▸ **Screenshot grounding data**:
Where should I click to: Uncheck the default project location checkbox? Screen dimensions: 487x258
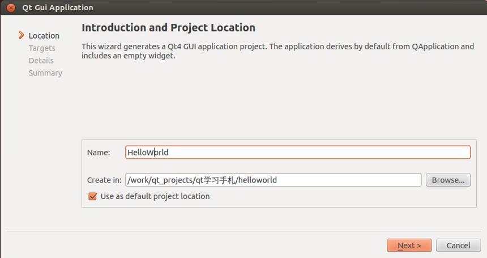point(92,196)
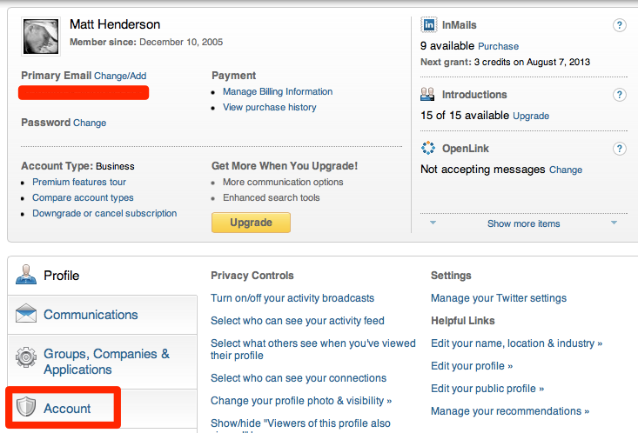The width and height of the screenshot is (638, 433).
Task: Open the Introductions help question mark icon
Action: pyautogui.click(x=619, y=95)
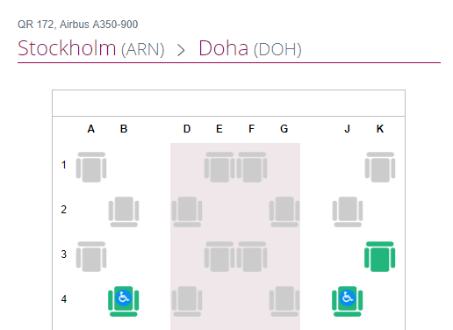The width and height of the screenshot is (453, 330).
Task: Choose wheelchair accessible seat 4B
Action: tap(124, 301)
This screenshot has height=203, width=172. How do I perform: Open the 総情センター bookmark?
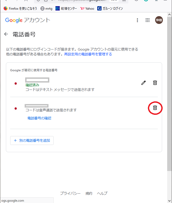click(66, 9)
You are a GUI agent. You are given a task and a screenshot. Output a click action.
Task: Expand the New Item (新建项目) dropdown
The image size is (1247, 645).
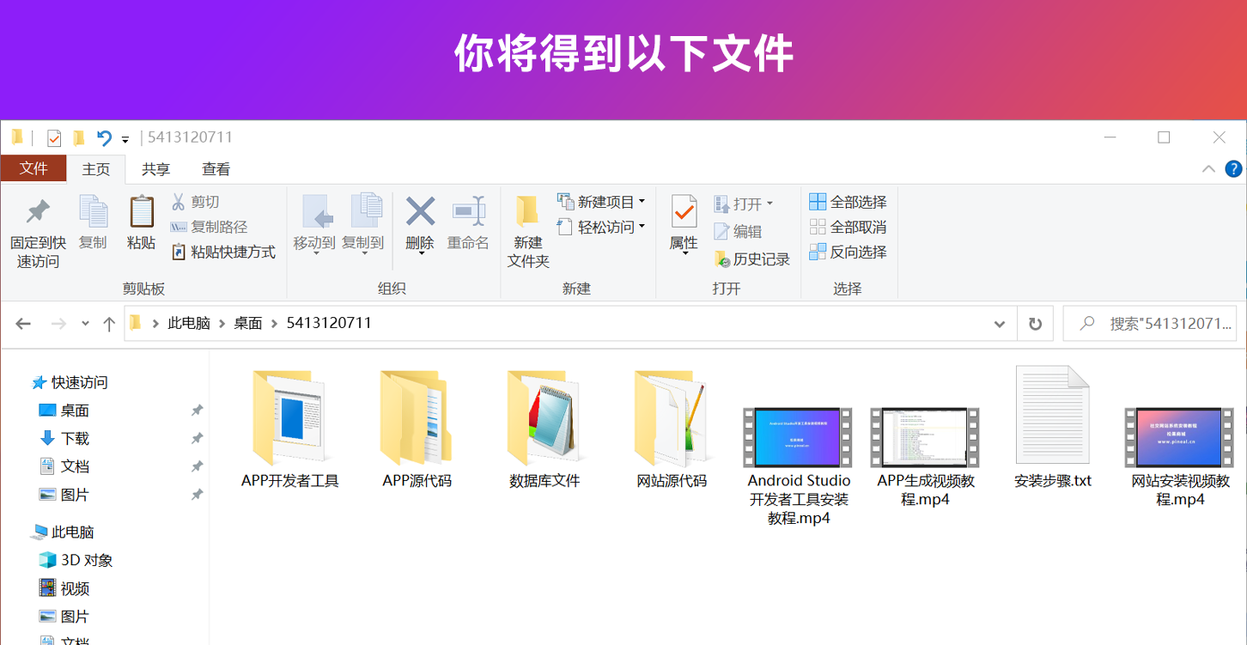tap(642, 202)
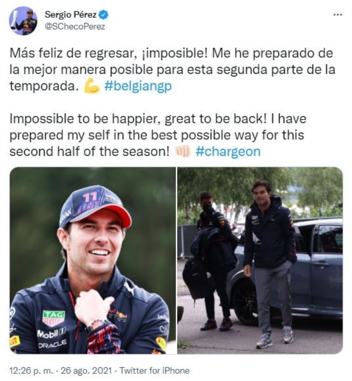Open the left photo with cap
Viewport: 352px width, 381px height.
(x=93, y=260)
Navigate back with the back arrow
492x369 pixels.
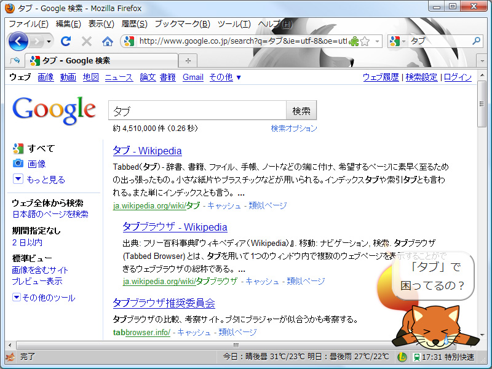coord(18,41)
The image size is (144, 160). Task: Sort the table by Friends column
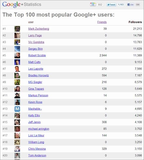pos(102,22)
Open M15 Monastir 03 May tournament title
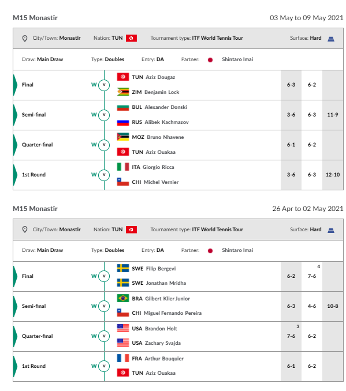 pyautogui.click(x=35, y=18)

▸ **Prompt**: Return exactly the lines from the one with "Navigate back with the back arrow" through the last line of the entries above, both ends included. No pictures may appear in the copy.

▸ **Solution below**:
Navigate back with the back arrow
492x369 pixels.
coord(18,41)
The image size is (144, 160). Task: Sort the table by Friends column
pos(102,22)
Open M15 Monastir 03 May tournament title
 pyautogui.click(x=35, y=18)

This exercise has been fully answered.